Multimodal Issues - Article Review

Introduction

This is a review of several articles written about multimodal interfaces. Multimodal interfaces are interfaces that allow multiple modes of input (i.e. voice, text, gesture) and/or output. Explored in this review are the benefits and opportunities that multimodal interfaces bestow as well as the challenges that come with this functionality.

Opportunities

There are many benefits and opportunities that multimodal mobile computing offers. Adding a voice mode for either input or output is a common practice with handsets. It is self evident that humans are comfortable using speech to communicate. This would seem to indicate that people would prefer to speak when interacting with a computing device. (Hemson, pg 1) In addition to input, speech can also be beneficial when coupled with other types of information, such as text. “Since spoken output is presented in parallel, the speech output disambiguates, clarifies, and enhances textual output.” (Hemson, pg 2) Hemson argues convincingly that by combining multiple modes of output, communication is more likely to be successful.

Multimodal systems are not only more natural and robust, but also make it possible for communication to occur in changing and challenging environmental conditions. Multimodal input is very important in places where environment prevents one mode of input or output being utilized (Kondratova, 2006) In Kondratova’s study, the benefits of a multimodal system that was both eye and hands-free were seen clearly when participants were put in a simulation of a real life worksite. Loud noises interfered and so text input was utilized. When voice input was made possible through the use of a headset, subjects were much more aware of their surroundings, making their work much less hazardous. In addition to active input of information, the devices could be used to track passive data as well. For instance, the temperature could be recorded and delivered without the user having to input or even consider this data.

Multimodal devices can also be used to track environmental conditions that might affect the use of the device. If a device is to know exactly what type of information is appropriate, it will need to be knowledgeable about the user s’ attention. Are they available or are they preoccupied with other important information. There is a big difference between distracting someone while they are driving a car versus using a PDA to help navigate through a new city! There are several possible ways that a device could determine a user’s attention state. The use of voice analysis could tell the handsets the user is being distracted by the environment. Other behaviors that might be monitored are motor skills, eye movement, and use of a device such as slow scrolling or abrupt movement. (Jameson, 9)

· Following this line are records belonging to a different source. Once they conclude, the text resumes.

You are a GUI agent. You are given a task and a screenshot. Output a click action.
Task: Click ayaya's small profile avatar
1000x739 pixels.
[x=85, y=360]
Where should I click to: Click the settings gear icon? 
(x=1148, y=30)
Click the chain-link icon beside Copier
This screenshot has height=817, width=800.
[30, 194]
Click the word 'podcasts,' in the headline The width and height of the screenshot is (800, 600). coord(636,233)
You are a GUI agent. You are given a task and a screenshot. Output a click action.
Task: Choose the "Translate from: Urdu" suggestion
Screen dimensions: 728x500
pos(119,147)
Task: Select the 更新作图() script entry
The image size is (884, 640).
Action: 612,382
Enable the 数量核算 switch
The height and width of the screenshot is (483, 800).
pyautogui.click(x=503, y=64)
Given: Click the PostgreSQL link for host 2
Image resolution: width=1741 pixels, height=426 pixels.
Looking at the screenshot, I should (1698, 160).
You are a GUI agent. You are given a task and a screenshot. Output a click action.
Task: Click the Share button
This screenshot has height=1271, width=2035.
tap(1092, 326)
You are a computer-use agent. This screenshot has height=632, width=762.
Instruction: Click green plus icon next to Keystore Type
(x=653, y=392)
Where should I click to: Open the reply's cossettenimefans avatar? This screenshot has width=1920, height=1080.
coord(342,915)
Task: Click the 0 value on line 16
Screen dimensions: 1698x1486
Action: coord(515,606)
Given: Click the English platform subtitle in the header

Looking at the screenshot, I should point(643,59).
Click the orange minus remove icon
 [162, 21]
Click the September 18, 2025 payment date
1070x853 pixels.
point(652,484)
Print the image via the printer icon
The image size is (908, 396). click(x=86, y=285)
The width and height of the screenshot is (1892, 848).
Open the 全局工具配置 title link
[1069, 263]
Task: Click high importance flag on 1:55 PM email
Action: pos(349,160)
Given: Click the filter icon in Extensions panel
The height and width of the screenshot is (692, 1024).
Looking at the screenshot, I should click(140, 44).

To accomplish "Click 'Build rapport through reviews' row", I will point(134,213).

New methods for analyzing multimodal usage are also becoming very helpful. One example is a camera that can be connected to headgear or glasses to collect data. These cameras are now capable of tracking eye movement as well as getting a picture of what is occurring on the screen, although in a less robust way than its lab bound counterpart. (Jameson, 6) This is beneficial in that it does not take any resources from the device itself, although it is a bit cumbersome. In addition to this, lab evaluations of multimodal devices have also been successfully completed using low fidelity materials such as paper, overhead projectors and index cards. (Chandler, 2002) Multimodality does not prevent creative developers from evaluating products, even at a very low fidelity that traditional interfaces have been tested on.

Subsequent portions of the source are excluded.